Días después, cachó la respuesta de Tanza en The Clinic, en la que le mandaba un recado al mundo cultural diciendo “si los artistas siguen así de apartados, el arte se lo van a tener que meter por el hoyo”. Esa frase del millón le sirvió a Silva para intervenir meses después una fachada en el contexto de la muestra Off Chacoff. “Me pareció a toda raja que su frase se convirtiera en un beef, casi como las peleas de raperos gánster, entre la figura mediática y el ‘centro cultural’ y cierta idea de arte que trata de distanciarse a como dé lugar de la cultura popular y termina cayendo en los mismos cánones de la sociedad del espectáculo de los que tanto huye”. Así surgió el Proyecto Tanza, que busca “webear a los espacios artísticos, al mundo artístico nacional y, sobre todo, ciertas poses de ese mundillo”.

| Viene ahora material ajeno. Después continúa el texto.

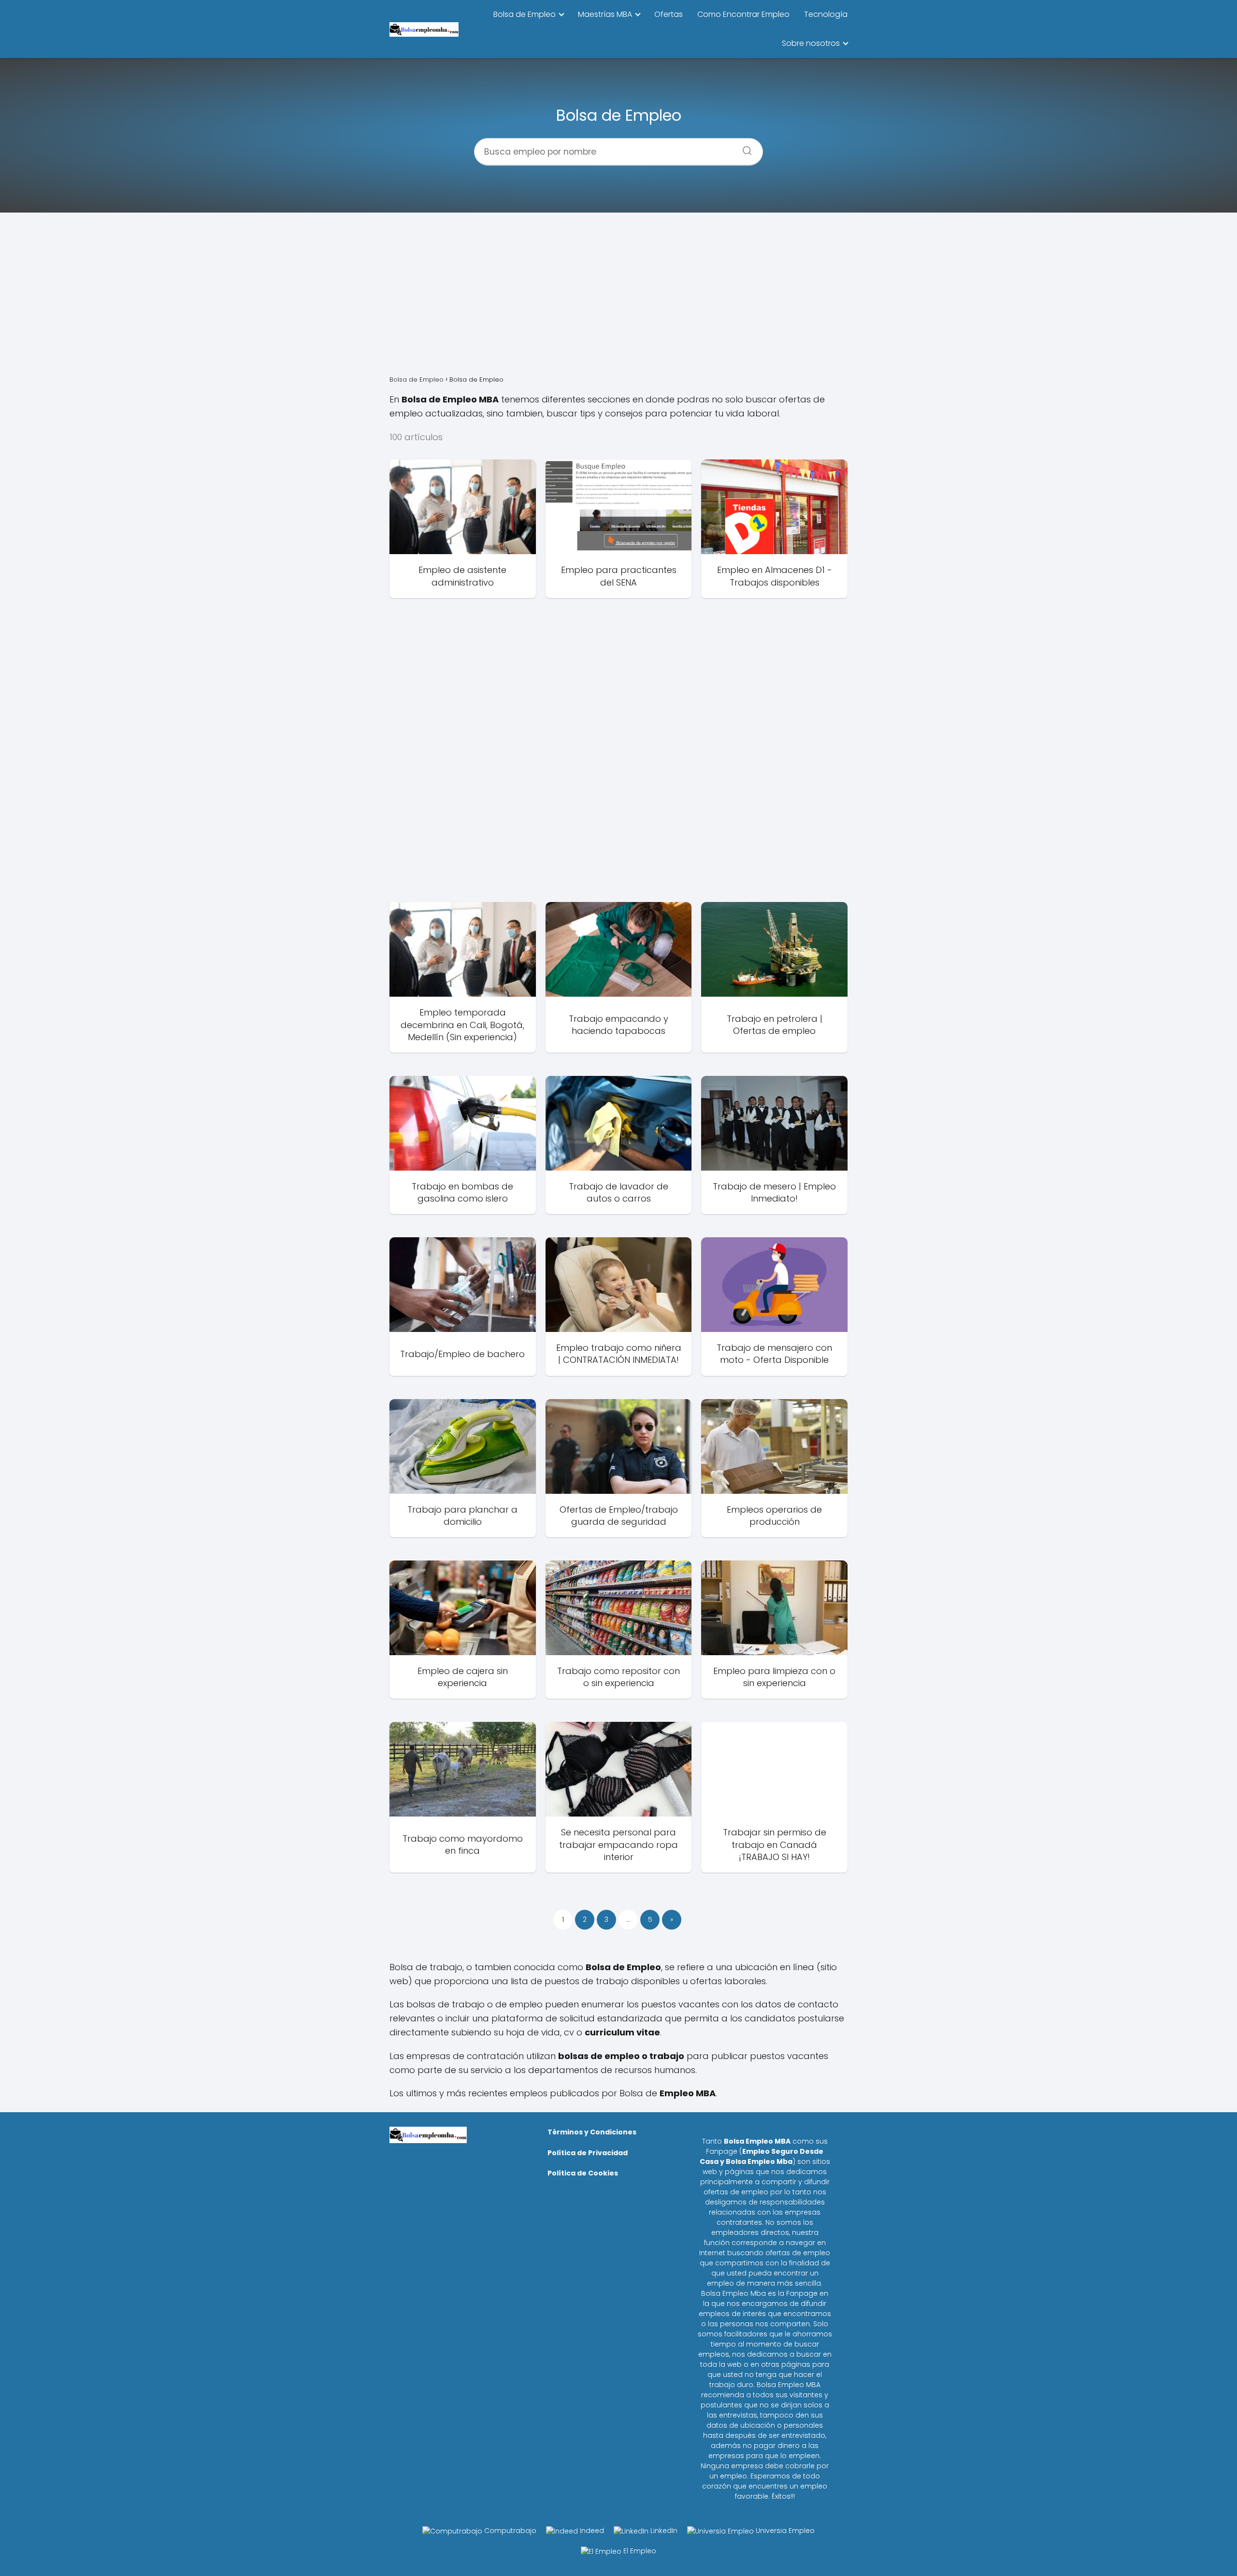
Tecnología (826, 14)
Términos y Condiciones (591, 2132)
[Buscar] (743, 147)
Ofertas (668, 14)
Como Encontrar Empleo (743, 14)
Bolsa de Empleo (524, 14)
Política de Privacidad (587, 2153)
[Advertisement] (618, 295)
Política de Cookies (582, 2173)
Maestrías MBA (605, 14)
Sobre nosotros (811, 43)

Cuando montaban la frase, dice, se dio una situación muy chistosa, y que es el fin último de este proyecto, el desconcierto: “Cuando terminamos de armarla, toda la gente se cagó de la risa y hasta aplaudieron, pero bastó que pusiéramos Tanza Varela para que nos empezaran a decir ‘¿qué onda? ¿Está bien eso, por qué ponen eso?”. Y el rictus de agrado del gremio se convirtió en extrañeza.